Announcing Dekking: Next generation code coverage reports for Haskell

This post announces Dekking, a next-generation code coverage tool for Haskell. In the short-term, Dekking unblocked me by easily letting me make multi-package code coverage reports where I previously failed to do so. In the medium-to-long term, Dekking intends to replace HPC.

Why not "just" use HPC?

Multi-package code coverage reports

Most of my project consist of multiple packages. The smos repository, for example, consists of more than 20 Haskell packages. Among those are:

  • Packages with only a library (smos-data)

  • Packages with a library and test suite (smos)

  • Packages with a library that exists only for testing (smos-data-gen)

  • Packages with a test suite for other packages (smos-data-gen tests smos-data)

To make a good code coverage report, I need to correctly:

  • Include smos-data in the coverables, even though it has no test suite to produce coverage.

  • Include both the coverables and the coverage for smos. This also produces coverage for smos-data that needs to be included as well.

  • Not include the library of smos-data-gen in the coverables, because its library exists only for testing.

  • Include the coverage information that smos-data-gen's test suite produces. This should also produce coverage information about smos-data, of course.

I have read most of HPC's code and documentation, and I could not figure out how to make multi-package code coverage reports from Nix. (It's literally taken me less time to build a new tool than I've already wasted trying to use HPC for this.) Over the years I have tried to hack together multiple solutions but they have all turned out very messy.

There is only one tool I know about that can do this: Stack. However, calling Stack from Nix is a mess. So, as part of the feature parity with stack issue, I figured we could address code coverage using a new tool.

Machine-readable output

HPC uses .tix, .mix, and .pix files. These are all custom formats that are only really readable using the Haskell library for hpc. This is not a problem for most uses of code coverage of course, but it makes hpc quite difficult to integrate with.

More machine-readable formats are required for advanced use-cases like custom displays of reports and mutation testing.

Confusing colours

HPC uses the following colour-coding to display coverage information:

  • Red: uncovered (Always false)

  • Green: uncovered (Always true)

  • Yellow: uncovered

  • Clear: covered OR un-coverable

This makes for the rather confusing situation in which any colour means uncovered, but some non-colour means covered.

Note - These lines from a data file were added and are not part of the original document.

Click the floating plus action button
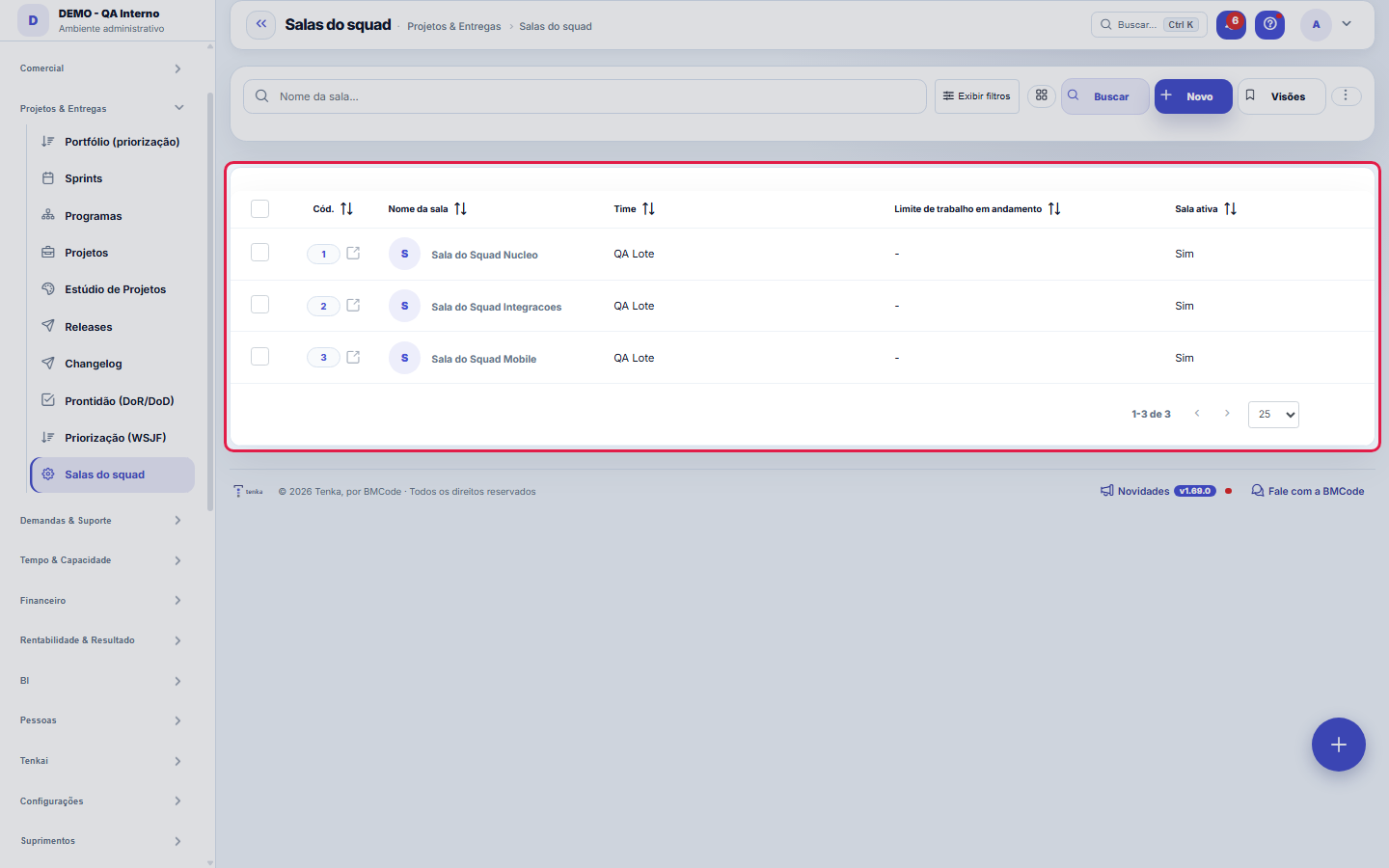The image size is (1389, 868). click(1338, 745)
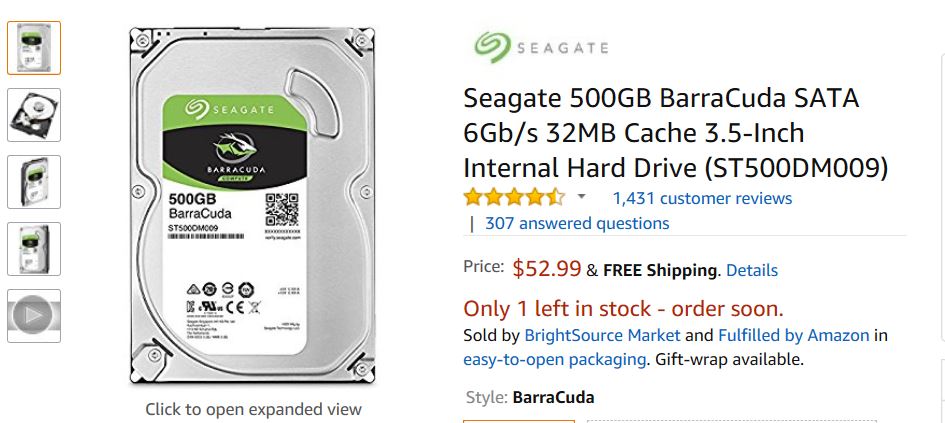Viewport: 945px width, 423px height.
Task: Visit BrightSource Market seller page
Action: [602, 335]
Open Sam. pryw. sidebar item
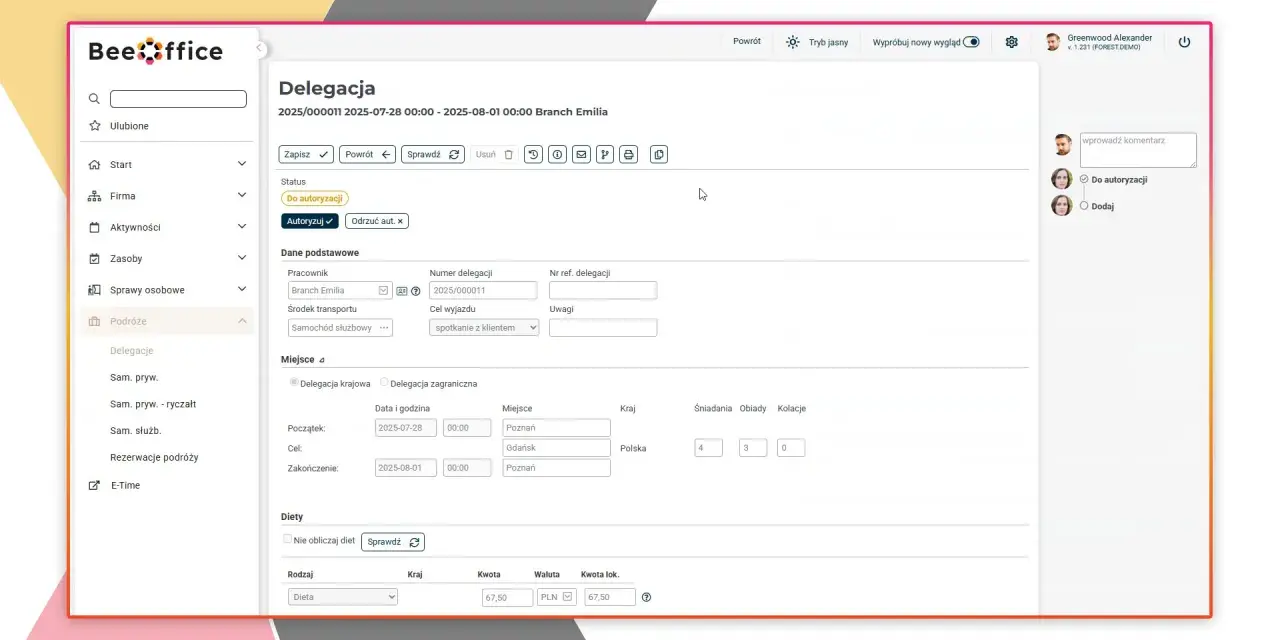This screenshot has height=640, width=1280. coord(134,377)
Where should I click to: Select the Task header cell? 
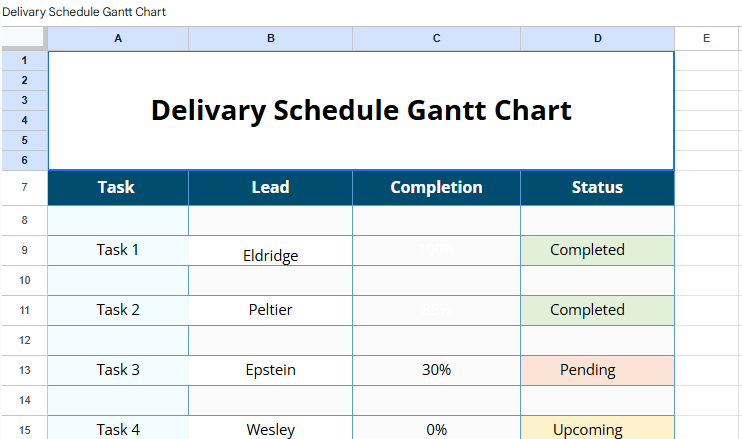118,188

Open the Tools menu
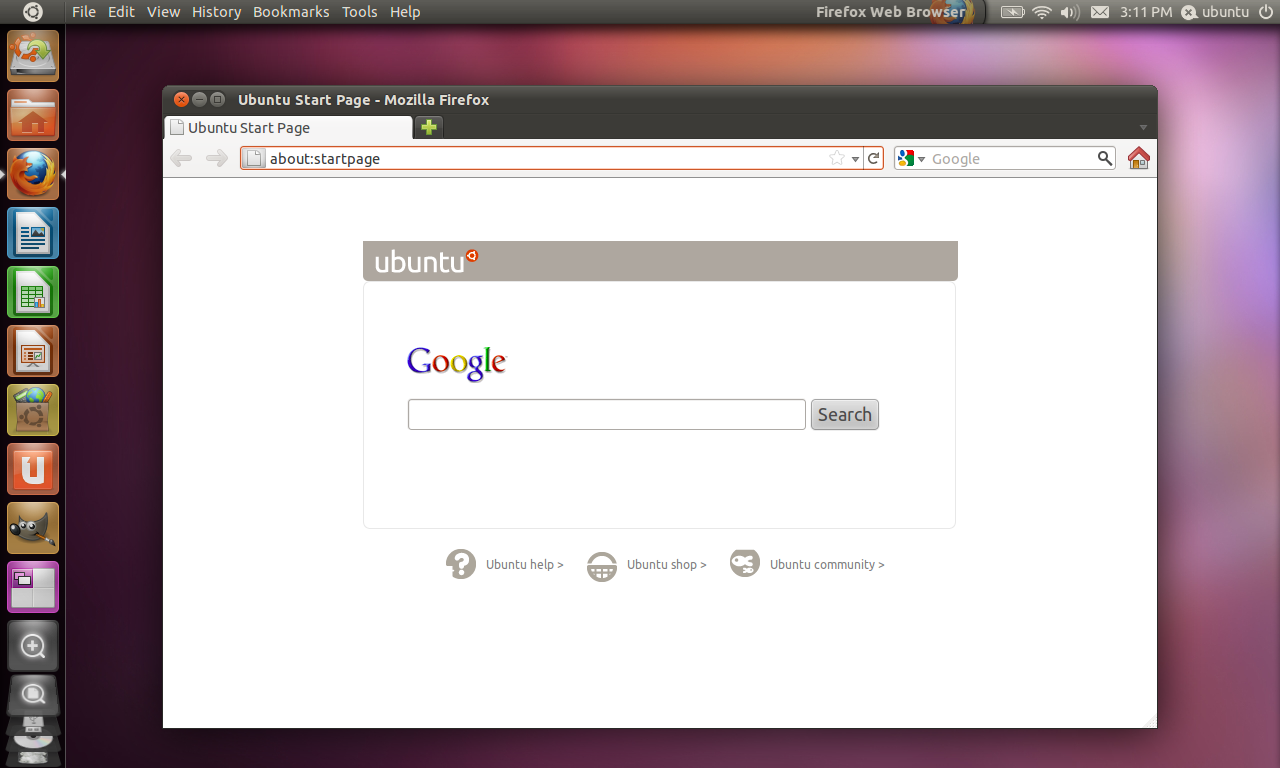point(359,12)
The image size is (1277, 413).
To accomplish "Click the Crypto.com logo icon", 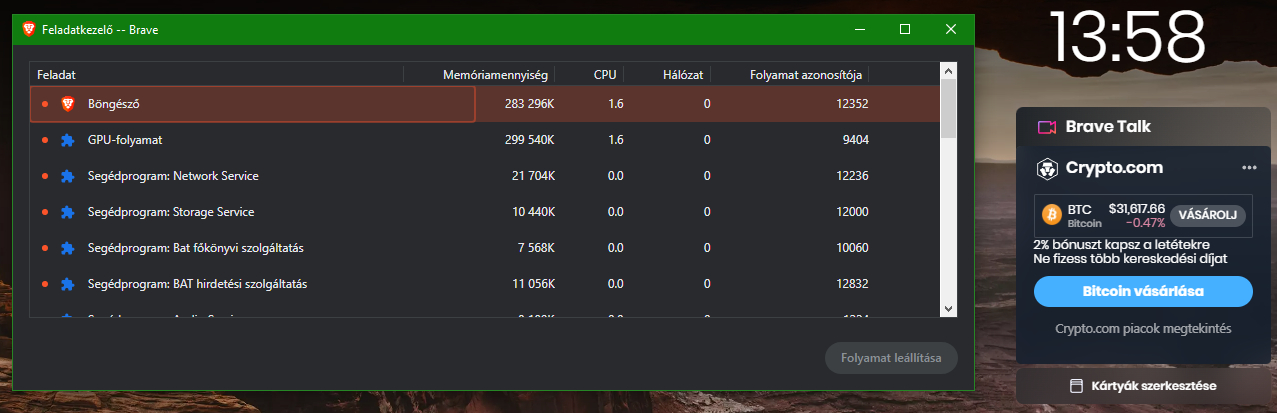I will (x=1047, y=168).
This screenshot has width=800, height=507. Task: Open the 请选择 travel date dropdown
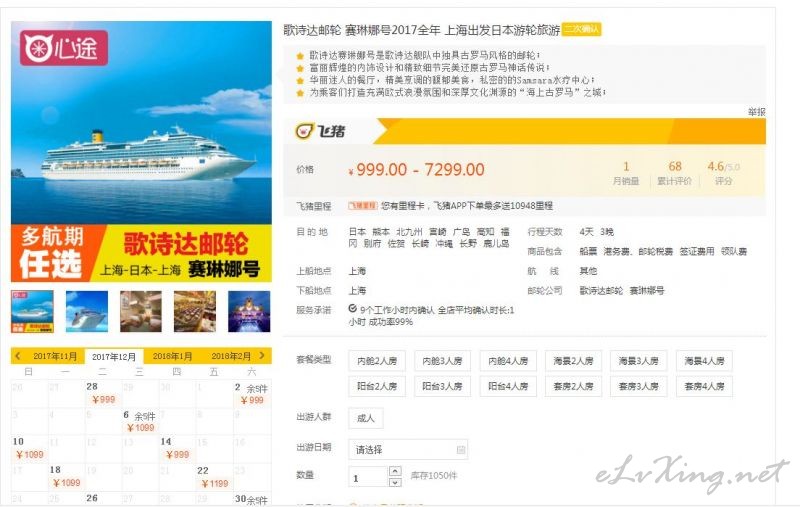point(408,449)
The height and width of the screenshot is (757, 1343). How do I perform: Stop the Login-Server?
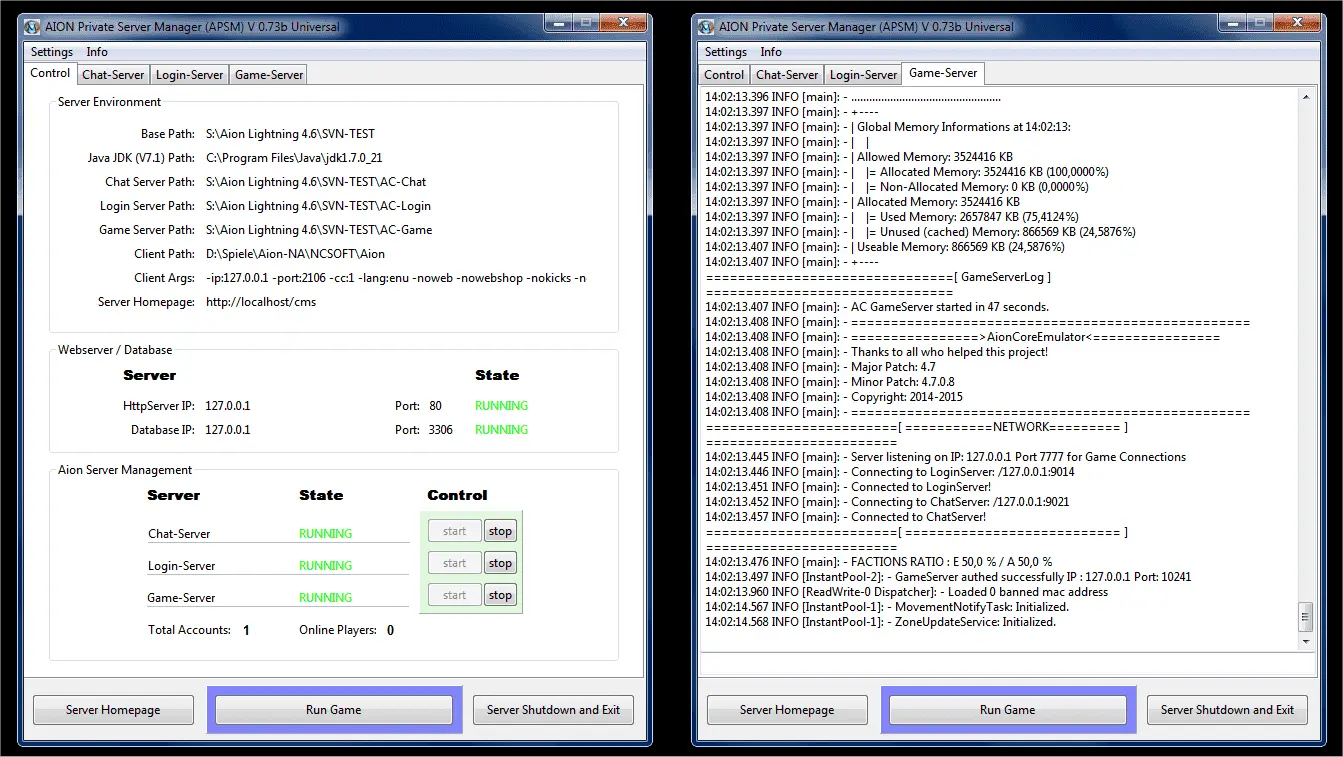pos(500,563)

The colour coding that HPC uses

In its report indexes, it also uses a different colour-coding:

  • Red: Uncovered

  • Green: Covered

This makes the meaning of red before even more confusing.

A HPC coverage report index

Unfixed Bugs

HPC has some unfortunate (minor) unfixed bugs:

Confusing coverables

HPC has support for three types of coverables:

  • Expressions

  • Top-level bindings

  • Alternatives

categories of HPC coverables

Expression coverage is great. Let's keep that.

However, top-level binding coverage clutters the report while adding little actionable information. Top-level bindings are not magically more important for coverage in my view. They are also subsumed by expression coverage because top-level bindings consist of expressions as well. Alternatives suffer from the same issues.

Coverage report performance

Firefox can slow down quite hard on big modules because of the way hpc renders its module reports with very deeply nested HTML for unknown reasons:

Deeply nested html in a hpc coverage report

Why use Dekking?

Decoupling from GHC

It would be great to be able to rip code coverage out of GHC, so that the GHC team has less code to maintain.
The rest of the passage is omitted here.